Update: One of my commenters, picker22, has brought this to our attention – it puts the mistake mentioend above into context.

“The original press release from Harvard School of Public Health News service made the same error stating that the difference was .5 IQ points. This error on the part of Harvard led to more that a couple of mis-statements by fluoridation advocates in the US.

The current web page notes that the sentence reporting the magnitude of IQ change was “updated” Sept 5, 2012. Sadly, I didn’t copy the original.

http://www.hsph.harvard.edu/news/features/features/fluoride-childrens-health-grandjean-choi.html

Is Choi et al (2012) relevant to fluoridation?

Not really.

The only study specific to community water fluoridation (CWF) the Royal Society review mentions is Broadbent, et al., (2014). Community Water Fluoridation and Intelligence: Prospective Study in New Zealand.

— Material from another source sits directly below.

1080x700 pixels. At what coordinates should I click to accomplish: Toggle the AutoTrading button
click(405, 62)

The Choi et al., (2012) paper reviews reports mainly from areas of endemic fluorosis where fluoride intake is much higher than areas using CWF. Subsequently the same authors  made their own measurements in a similar area of China and did not find a significant relationship of drinking water fluoride to IQ (see Choi et al., 2014. Association of lifetime exposure to fluoride and cognitive functions in Chinese children: A pilot study).

The did, however, find a relationship of IQ to severe dental fluorosis. I discuss their findings in my article 

What is this “standardised weighted mean difference”

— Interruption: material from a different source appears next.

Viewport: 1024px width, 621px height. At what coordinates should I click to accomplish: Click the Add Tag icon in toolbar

This term caused a lot of confusion with readers and critics. Choi et al., (2012) used this statistical device because they were attempting to estimate the average decrease in  IQ associated with fluoride exposure based on the difference in IQ between children from high fluoride villages and low fluoride villages in a large number of studies. Further, different IQ scales and measurement methods were used in the different studies which had different levels of variation in the data.

They therefore standardised the differences by expressing them as a fraction of the standard deviation for each study. A mean value over all studies was determined, weighting the contribution from each study according to the precision of the IQ measurements.

The standardised weighted mean difference value of 0.45 has meaning because we know it represents less than half of one standard deviation so it gives us an indication of how it compares with measurement error. But a value of 6.9 as used by Paul Connett is meaningless – until we are told the standard deviation. Choi et al. (2012)  did not report a difference of 6.9 implied by Paul Connett who appears to have obtained that value from a response to a letter to the editor where they use a hypothetical example to explain the meaning:

“For commonly used IQ scores with a mean of 100 and an SD of 15, 0.45 SDs is equivalent to 6.75 points (rounded to 7 points).”